黄さんたちが互いに励まし合い、土地へ感謝し、暮らす様子は観客の感動を誘った(20日=中央社)
『無米楽』は、台湾の米どころ、台南県後壁郷(現在の台南市後壁区)菁寮地区に暮らす、当時70歳余りだった黄さんをはじめ、高齢の農家4人に焦点を当てた作品だ。『無米楽』は古い台湾語で「米がなくても楽しく暮らせる」を意味する。彼らの農作業や普段の生活の様子をスクリーンに映し出し、その楽天的で運命を達観した言葉や、自然を敬い、人のつながりや物を大切にする精神は観る者に大いに感銘を与えた。
この作品は全土5つの映画館でしか上映されなかったが、200万台湾元(約760万円)の興行収入を挙げた上、台北映画祭や台湾国際ドキュメンタリー映画祭などで賞を受賞。菁寮地区には大勢の観光客が押し寄せた。
この映画が公開された翌年、黄さんが育てた米が全国品評会で最優秀賞を獲得し、賞金100万元を獲得。しかし黄さんは「良い米ができたのはお天道さまのおかげ。受賞は私の力ではない」と語り、全額寄付し、台湾米の普及団体「無米楽稲米促進会」を設立した。

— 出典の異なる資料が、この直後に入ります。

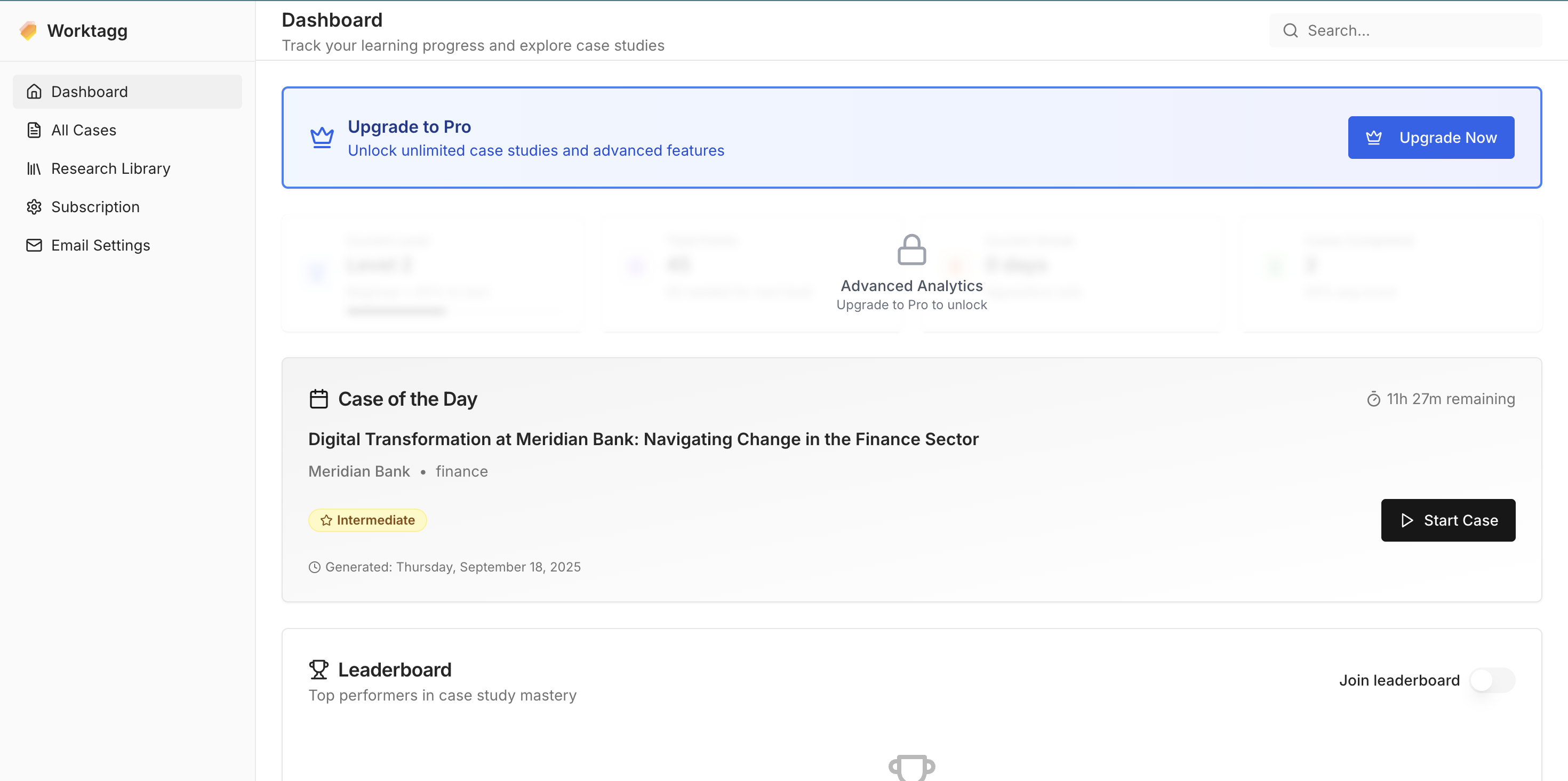Image resolution: width=1568 pixels, height=781 pixels.
Task: Click the timer icon by remaining time
Action: click(1373, 399)
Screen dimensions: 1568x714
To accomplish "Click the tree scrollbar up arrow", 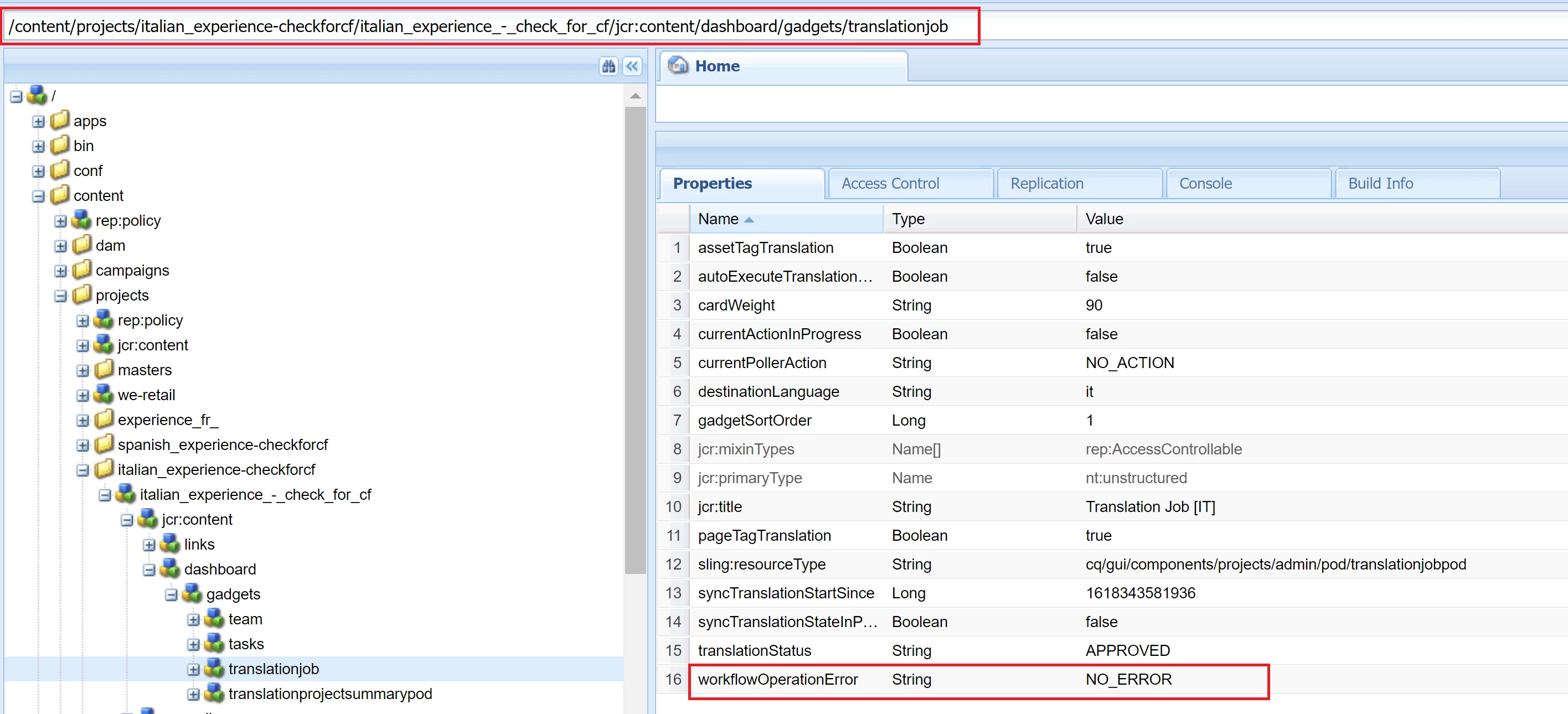I will 635,96.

黄さんは16年、蔡英文総統に招聘され、総統府の国策顧問に就任、農業政策の相談役となったが、謙虚で勤勉な振る舞いに変わりはなく、市民の尊敬を集めた。
黄さんは昨年初めに体調を崩して入院。高齢もあって退院後も健康状態は思うように回復せず、ほとんど外出することもなくなり、20日午後に菁寮地区の自宅で亡くなったと発表された。
死去の知らせを受けた蔡総統は同日夜、フェイスブック(FB)上に「崑浜伯と無米楽はすべての台湾人にとっての心のふるさと」「私にとって彼は朗らかで人当たりが良く、農業と大地に深い愛情と誇りを持った人物だった」と投稿し、追悼した。